_TASK TO COMPLETE_
According to the metagenomics run guide below, why does step 1 have you create a separate directory for each analysis within the project's working directory? Answer in one to three sentences.
**** TEXT PROVIDED ****
A Full Metagenomics Run

Here is a full metagenomics run example. It will have code both using and not using the pipline. Have tips of where to compress and move outputs. And show how to work with multiple assemblies and bins sets. It will also have notes on what to be thinking about as you move through each step.

To use the pipeline simply module load singularity and conda activate /nfs/turbo/lsa-dudelabs/conda_envs/miniconda/envs/metaG_pipeline/

1. Create your working directory

This is the root of your project. Here you will create directories for each analysis you perform. This makes it easy to compress and move folders when you complete your analysis and no longer need the intermediate files. It also allows you to move pieces of your analysis to avoid the purge.
**** STORED DATA ****
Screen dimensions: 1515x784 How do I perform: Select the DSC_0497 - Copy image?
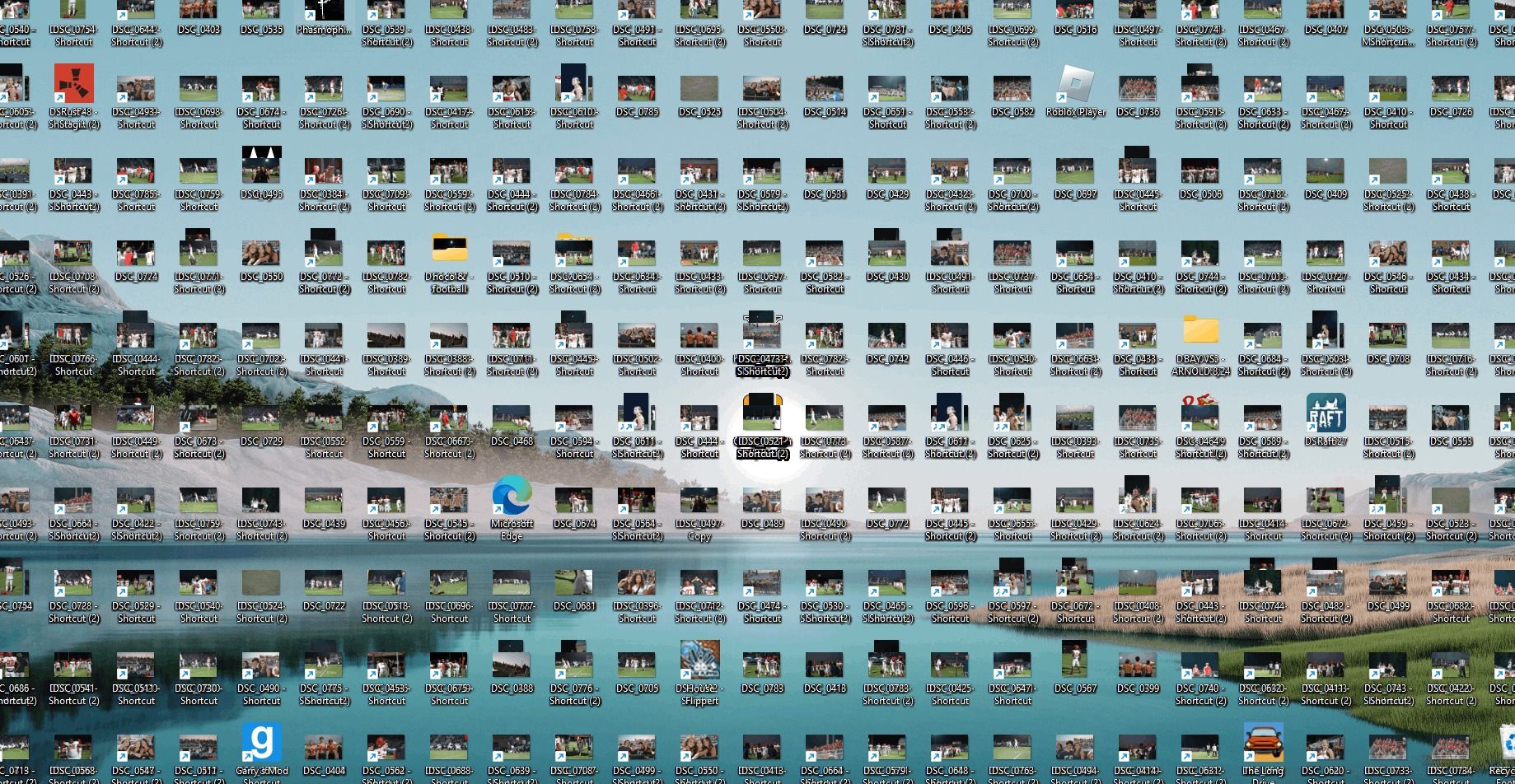[x=699, y=501]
****
_SOLUTION_
Keeping each analysis in its own directory makes it easy to compress and move that folder once the analysis is complete and its intermediate files are no longer needed. It also allows pieces of the analysis to be moved to avoid the purge.